== Segment start ==

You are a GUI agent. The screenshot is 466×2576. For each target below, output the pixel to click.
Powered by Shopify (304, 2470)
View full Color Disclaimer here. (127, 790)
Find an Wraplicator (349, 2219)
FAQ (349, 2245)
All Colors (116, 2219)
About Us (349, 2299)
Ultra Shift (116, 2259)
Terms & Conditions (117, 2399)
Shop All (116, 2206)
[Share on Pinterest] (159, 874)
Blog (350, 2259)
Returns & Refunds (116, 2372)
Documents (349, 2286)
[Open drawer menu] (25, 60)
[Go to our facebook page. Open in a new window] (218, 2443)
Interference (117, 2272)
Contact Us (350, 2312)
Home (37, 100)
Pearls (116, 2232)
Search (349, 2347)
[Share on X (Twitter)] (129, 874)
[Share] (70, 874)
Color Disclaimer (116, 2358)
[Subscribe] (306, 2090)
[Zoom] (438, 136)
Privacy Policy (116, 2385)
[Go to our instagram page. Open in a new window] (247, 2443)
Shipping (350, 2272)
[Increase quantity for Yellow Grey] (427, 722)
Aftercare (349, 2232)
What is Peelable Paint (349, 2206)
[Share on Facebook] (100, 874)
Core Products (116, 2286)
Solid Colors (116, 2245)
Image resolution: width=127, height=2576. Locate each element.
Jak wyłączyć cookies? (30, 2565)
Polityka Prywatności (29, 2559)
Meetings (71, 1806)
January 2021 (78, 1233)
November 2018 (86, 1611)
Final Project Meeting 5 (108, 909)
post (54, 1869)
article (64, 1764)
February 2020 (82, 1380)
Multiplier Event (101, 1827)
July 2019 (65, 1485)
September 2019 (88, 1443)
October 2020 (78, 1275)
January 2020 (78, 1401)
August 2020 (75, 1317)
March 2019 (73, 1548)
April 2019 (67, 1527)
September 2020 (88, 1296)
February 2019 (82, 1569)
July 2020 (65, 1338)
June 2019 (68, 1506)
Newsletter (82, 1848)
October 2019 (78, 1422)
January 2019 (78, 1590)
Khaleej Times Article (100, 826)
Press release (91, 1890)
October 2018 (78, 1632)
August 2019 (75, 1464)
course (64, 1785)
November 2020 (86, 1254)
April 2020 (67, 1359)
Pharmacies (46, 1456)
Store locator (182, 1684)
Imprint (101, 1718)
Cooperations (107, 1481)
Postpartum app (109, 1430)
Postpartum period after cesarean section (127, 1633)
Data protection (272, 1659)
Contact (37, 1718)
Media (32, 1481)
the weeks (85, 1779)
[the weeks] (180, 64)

== Segment end ==

▶ Instructions for the task: Start at the line containing "Press release (91, 1890)". Repeat it and each line after it, word for word, to the end of the records.

▶ Task response:
Press release (91, 1890)
October 2018 (78, 1632)
August 2019 (75, 1464)
course (64, 1785)
November 2020 (86, 1254)
April 2020 (67, 1359)
Pharmacies (46, 1456)
Store locator (182, 1684)
Imprint (101, 1718)
Cooperations (107, 1481)
Postpartum app (109, 1430)
Postpartum period after cesarean section (127, 1633)
Data protection (272, 1659)
Contact (37, 1718)
Media (32, 1481)
the weeks (85, 1779)
[the weeks] (180, 64)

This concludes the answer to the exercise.